The U.K.’s financial services regulator on Friday fined HSBC Bank £63,946,800 (U.S. $84.3 million) for failings in its anti-money laundering (AML) processes over an eight-year period.

HSBC was found to have “serious” and “unacceptable” weaknesses in its automated monitoring systems from March 31, 2010, to March 31, 2018.

The Financial Conduct Authority (FCA) found that until 2014, HSBC failed to consider whether scenarios it used to identify indicators of money laundering or terrorist financing covered relevant risks.
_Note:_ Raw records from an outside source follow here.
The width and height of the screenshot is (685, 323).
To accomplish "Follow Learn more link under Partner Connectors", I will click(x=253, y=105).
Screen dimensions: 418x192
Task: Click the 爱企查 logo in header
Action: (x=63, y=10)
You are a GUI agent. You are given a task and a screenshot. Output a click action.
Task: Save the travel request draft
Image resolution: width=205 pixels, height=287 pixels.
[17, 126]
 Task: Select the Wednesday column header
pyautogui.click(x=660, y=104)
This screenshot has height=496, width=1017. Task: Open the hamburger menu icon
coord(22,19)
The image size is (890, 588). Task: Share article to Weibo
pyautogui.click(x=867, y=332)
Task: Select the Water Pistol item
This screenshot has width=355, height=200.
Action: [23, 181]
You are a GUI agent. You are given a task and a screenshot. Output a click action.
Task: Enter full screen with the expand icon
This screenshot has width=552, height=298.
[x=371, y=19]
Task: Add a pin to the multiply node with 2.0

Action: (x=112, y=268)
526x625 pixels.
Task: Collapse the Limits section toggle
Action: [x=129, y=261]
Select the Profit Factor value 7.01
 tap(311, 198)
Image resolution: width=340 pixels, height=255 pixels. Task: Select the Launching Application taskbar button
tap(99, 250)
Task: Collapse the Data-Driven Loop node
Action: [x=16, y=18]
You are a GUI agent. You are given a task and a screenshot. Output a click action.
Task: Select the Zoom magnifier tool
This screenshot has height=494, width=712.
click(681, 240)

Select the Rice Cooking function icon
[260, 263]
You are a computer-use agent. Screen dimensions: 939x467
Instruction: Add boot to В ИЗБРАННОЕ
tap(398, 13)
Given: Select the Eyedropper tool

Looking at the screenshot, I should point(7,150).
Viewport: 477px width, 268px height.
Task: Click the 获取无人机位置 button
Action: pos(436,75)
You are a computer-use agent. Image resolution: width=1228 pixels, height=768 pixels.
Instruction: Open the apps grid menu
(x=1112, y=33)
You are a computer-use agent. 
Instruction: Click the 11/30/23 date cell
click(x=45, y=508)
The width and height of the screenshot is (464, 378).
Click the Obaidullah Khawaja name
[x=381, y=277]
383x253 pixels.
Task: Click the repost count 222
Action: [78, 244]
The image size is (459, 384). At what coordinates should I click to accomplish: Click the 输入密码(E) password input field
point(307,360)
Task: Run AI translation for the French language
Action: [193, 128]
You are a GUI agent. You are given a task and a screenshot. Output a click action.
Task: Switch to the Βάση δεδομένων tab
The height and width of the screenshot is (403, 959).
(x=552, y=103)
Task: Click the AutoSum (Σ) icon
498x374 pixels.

Similarly, the bank failed to carry out timely risk assessments for new scenarios after 2016.

The regulator also found the bank failed to test and update the parameters within the systems that were used to determine whether a transaction was indicative of potentially suspicious activity.

It also neglected to check the accuracy and completeness of the data being fed into them.

As a result, HSBC’s transaction monitoring systems were not effective for years—despite the risk being highlighted on numerous occasions both internally and externally.

The FCA said the bank’s failings often meant types of transactions that were in the millions in volume and billions of pounds in value were “either monitored incorrectly or not at all,” even though the bank should have been aware of the importance of managing these risks properly in line with money laundering regulations that took effect in December 2007.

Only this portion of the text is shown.